La Cour constitutionnelle de la République démocratique du Congo se trouve désormais saisie d’un recours introduit par Jean Paul Mbwebwa Kapo, gouverneur déchu du Kasaï-Oriental. Cette démarche juridique, confirmée par un récépissé du greffe daté du 15 mai 2025, intervient deux jours après sa mise en accusation par l’Assemblée provinciale pour détournement de fonds destinés à la relance de la MIBA. Le dossier, explosif, oppose désormais l’exécutif provincial à sa majorité parlementaire dans une bataille aux implications politiques et juridiques majeures.
Dans son pourvoi, l’ancien gouverneur dénonce une série d’irrégularités procedurales. Selon ses conclusions, la résolution adoptée le 13 mai par les députés provinciaux violerait « les droits fondamentaux et les règles de procédure parlementaire ». Une argumentation qui s’appuie notamment sur l’article 104 de la Constitution congolaise, encadrant strictement les conditions de mise en accusation des gouverneurs. La requête demande ni plus ni moins l’annulation pure et simple de la décision, qualifiée de « manoeuvre politique déguisée en acte juridique ».
Les bancs de l’Assemblée provinciale répliquent par la voix de son président : « Toutes les dispositions légales ont été scrupuleusement respectées », affirme-t-on dans un communiqué officiel. Les élus maintiennent que le dossier financier impliquant près de 2,5 millions de dollars – montant présumé détourné sur le fonds MIBA – justifie amplement la procédure engagée. Pourtant, les soutiens du gouverneur, dont des cadres de l’UDPS, parti majoritaire dans la province, dénoncent une « cabale orchestrée par des intérêts locaux hostiles au programme de développement provincial ».
Au cœur du litige : l’interprétation contradictoire des articles 198 et 201 du Règlement intérieur de l’Assemblée provinciale. Le premier exige une commission spéciale d’enquête, tandis que le second prévoit un délai de quinze jours pour la saisine de la Cour constitutionnelle. Or, selon les avocats du gouverneur, aucun rapport d’enquête parlementaire n’aurait été produit avant le vote, rendant la procédure « nulle de plein droit ».
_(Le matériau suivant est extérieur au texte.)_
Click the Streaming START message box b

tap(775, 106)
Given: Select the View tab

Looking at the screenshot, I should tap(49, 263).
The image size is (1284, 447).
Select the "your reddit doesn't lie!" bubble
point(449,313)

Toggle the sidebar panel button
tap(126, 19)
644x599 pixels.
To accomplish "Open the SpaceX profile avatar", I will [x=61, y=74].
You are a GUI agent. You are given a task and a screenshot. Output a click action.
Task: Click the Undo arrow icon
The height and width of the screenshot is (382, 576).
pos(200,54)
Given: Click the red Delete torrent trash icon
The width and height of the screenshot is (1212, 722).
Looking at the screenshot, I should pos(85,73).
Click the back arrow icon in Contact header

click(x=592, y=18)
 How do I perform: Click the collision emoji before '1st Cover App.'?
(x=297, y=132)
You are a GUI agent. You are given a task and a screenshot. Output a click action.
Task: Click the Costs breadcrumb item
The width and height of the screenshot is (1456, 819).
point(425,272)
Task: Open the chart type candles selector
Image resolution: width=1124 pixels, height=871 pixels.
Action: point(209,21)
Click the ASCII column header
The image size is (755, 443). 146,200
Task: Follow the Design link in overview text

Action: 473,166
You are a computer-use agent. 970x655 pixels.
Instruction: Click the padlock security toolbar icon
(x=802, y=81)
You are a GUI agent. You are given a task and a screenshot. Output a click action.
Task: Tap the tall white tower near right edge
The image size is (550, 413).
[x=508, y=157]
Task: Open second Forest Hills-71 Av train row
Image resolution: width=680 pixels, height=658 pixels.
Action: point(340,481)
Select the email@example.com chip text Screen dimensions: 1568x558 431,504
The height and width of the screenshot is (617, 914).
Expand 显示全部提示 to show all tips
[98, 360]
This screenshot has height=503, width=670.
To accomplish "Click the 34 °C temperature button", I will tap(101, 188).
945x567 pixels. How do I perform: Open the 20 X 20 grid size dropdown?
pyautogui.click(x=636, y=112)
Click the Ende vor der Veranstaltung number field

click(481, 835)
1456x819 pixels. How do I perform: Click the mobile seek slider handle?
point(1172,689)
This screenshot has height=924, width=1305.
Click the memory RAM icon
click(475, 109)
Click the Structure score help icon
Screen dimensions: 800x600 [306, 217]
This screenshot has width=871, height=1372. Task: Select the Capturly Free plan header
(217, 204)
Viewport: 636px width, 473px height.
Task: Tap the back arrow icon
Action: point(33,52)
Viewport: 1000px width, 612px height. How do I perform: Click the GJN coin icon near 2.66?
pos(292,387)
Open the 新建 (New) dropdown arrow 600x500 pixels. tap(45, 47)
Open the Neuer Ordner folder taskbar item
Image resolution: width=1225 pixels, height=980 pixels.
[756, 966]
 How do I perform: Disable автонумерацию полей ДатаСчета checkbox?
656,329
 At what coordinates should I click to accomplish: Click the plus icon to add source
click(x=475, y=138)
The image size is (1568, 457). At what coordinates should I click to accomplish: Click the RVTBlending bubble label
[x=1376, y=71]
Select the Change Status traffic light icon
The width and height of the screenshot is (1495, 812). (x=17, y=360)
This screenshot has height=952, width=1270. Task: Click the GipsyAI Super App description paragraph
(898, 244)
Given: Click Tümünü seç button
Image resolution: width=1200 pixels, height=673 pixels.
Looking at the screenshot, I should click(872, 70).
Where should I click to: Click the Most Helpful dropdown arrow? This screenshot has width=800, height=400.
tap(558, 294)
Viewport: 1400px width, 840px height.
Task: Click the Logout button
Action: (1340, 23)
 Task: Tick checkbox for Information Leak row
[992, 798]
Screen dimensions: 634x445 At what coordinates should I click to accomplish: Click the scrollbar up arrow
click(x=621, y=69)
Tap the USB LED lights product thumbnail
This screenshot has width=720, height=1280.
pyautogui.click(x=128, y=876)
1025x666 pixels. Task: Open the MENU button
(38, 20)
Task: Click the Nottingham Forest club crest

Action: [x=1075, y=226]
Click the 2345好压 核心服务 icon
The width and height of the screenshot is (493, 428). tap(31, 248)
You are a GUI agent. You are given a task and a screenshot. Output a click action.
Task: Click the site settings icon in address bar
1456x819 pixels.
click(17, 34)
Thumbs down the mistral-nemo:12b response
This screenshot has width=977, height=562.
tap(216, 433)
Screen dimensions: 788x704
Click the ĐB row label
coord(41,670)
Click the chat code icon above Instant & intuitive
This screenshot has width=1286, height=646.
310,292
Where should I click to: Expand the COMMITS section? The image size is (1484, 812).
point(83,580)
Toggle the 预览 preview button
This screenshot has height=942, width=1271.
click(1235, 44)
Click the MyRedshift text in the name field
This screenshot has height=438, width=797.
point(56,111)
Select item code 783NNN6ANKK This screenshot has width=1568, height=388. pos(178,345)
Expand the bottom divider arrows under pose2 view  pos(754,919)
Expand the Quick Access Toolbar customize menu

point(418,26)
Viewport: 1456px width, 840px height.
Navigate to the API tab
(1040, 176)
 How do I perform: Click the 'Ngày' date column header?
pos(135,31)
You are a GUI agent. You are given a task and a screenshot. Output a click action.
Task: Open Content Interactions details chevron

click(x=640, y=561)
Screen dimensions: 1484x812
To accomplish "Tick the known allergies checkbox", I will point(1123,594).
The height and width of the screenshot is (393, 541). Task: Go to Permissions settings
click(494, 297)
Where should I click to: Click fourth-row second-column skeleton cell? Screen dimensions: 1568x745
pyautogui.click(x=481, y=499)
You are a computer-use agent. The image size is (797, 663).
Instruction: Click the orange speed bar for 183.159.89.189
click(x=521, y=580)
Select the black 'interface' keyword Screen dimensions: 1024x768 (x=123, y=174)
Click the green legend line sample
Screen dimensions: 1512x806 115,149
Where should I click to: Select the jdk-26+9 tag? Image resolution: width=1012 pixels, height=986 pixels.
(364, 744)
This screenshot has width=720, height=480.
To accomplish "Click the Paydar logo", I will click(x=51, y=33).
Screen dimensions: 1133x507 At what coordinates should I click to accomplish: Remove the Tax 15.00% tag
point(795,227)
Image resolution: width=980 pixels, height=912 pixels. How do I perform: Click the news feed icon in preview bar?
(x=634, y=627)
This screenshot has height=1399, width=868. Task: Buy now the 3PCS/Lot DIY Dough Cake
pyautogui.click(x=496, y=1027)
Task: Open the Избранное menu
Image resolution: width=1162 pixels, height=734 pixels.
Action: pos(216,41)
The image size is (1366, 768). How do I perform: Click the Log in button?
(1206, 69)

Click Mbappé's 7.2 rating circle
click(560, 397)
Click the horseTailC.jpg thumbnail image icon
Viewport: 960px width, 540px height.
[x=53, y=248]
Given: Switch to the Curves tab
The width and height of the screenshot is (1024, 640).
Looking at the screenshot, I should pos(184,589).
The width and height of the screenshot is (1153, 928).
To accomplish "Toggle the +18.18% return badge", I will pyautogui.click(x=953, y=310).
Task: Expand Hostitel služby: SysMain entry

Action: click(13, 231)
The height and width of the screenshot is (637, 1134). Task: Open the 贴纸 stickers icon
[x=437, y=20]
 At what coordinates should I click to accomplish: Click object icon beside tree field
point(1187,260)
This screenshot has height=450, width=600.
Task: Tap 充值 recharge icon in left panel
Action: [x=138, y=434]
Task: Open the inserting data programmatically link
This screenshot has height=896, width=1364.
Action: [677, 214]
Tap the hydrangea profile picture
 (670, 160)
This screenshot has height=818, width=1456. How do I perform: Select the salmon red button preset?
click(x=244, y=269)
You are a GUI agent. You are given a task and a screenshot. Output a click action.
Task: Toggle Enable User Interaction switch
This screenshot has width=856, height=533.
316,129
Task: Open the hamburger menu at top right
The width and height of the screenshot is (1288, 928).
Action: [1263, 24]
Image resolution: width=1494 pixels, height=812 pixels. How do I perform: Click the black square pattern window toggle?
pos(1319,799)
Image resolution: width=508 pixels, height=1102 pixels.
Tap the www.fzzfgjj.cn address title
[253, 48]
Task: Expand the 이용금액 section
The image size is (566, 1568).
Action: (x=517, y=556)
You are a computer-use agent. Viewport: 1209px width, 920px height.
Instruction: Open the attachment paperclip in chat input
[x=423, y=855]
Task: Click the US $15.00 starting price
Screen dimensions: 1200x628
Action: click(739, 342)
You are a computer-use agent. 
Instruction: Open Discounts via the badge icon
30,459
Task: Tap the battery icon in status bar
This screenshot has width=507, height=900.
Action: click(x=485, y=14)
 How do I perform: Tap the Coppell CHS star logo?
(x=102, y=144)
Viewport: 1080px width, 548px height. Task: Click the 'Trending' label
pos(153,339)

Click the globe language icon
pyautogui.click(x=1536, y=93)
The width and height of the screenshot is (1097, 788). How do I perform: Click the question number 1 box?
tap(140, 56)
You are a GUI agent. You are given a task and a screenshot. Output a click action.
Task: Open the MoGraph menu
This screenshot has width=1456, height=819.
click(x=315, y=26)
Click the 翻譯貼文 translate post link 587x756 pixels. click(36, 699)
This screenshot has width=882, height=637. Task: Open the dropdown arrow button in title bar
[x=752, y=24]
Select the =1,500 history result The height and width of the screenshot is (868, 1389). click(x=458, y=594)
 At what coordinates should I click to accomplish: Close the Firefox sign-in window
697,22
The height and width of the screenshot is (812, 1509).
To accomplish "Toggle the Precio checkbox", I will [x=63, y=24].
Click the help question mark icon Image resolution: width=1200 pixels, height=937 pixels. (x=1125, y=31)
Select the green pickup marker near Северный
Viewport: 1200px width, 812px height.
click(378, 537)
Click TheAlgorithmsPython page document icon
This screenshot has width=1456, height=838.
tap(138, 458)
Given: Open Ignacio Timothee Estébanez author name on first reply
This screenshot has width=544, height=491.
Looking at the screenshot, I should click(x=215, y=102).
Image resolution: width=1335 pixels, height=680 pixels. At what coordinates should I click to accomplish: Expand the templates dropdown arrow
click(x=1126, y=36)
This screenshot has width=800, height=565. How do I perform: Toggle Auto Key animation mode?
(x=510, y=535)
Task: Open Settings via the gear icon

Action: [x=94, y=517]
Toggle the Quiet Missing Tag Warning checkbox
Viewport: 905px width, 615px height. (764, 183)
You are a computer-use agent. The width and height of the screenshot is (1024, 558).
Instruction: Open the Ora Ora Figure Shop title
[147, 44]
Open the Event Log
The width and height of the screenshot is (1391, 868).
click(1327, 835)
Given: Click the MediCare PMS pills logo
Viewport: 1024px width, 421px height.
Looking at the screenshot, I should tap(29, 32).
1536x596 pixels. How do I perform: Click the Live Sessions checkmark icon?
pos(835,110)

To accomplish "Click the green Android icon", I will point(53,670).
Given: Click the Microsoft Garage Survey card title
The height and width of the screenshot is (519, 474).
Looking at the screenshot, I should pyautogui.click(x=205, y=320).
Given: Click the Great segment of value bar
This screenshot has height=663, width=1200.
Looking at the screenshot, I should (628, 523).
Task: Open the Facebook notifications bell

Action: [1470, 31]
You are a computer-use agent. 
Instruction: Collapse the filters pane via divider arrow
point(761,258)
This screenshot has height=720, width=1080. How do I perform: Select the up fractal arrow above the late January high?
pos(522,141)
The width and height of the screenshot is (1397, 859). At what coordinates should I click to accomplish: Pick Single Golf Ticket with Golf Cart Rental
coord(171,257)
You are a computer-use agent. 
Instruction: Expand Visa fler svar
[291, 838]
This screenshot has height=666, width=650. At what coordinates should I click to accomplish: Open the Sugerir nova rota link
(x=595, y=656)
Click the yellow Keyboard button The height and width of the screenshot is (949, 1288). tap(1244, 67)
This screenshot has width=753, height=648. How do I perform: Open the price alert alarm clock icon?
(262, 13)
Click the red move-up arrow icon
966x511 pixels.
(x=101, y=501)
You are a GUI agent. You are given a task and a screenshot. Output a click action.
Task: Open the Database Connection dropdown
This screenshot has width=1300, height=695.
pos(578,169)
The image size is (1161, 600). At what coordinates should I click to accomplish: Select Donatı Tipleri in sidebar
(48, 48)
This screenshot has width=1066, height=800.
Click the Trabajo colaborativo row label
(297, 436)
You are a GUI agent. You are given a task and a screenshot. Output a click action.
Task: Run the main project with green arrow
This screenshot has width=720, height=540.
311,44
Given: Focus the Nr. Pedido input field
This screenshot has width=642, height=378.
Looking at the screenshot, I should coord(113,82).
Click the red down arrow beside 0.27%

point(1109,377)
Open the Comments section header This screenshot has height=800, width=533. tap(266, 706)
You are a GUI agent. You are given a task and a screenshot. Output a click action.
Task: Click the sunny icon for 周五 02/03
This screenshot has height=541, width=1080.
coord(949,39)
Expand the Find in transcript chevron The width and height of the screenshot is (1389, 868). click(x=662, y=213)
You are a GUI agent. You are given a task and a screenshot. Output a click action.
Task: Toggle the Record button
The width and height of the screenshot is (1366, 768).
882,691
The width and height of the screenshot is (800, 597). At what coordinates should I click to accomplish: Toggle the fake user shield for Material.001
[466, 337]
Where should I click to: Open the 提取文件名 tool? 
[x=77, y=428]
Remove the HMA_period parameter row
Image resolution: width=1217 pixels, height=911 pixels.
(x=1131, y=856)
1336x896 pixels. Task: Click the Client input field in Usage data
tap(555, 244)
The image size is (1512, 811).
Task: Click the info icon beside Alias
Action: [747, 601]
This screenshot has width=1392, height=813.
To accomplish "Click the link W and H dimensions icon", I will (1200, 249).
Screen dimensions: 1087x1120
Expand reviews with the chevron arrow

La haute juridiction dispose désormais d’un délai imprécis – pouvant varier de quelques jours à plusieurs semaines – pour se prononcer sur la recevabilité du recours. Si la Cour valide les arguments du gouverneur, la résolution de mise en accusation serait annulée, permettant à ce dernier de retrouver ses fonctions. Dans le cas contraire, la procédure de destitution définitive pourrait être enclenchée, conformément à l’article 105 de la Constitution.
Cette affaire dépasse le simple cadre provincial. Elle pose une question cruciale : jusqu’où peut s’étendre le contrôle parlementaire sur l’exécutif local sans empiéter sur les prérogatives judiciaires ? Les observateurs politiques s’interrogent également sur les répercussions nationales de ce dossier, alors que l’UDPS, parti présidentiel, apparaît divisé sur la ligne à suivre dans cette région stratégique.
La décision attendue de la Cour constitutionnelle marquera sans doute un tournant dans l’équilibre des pouvoirs en RDC. Elle pourrait surtout établir un précédent jurisprudentiel encadrant les futures mises en accusation des gouverneurs, ces derniers jouissant jusqu’ici d’une relative immunité politique. L’enjeu dépasse la personne de Mbwebwa Kapo : c’est tout le système de reddition des comptes locaux qui se trouve aujourd’hui sur la sellette.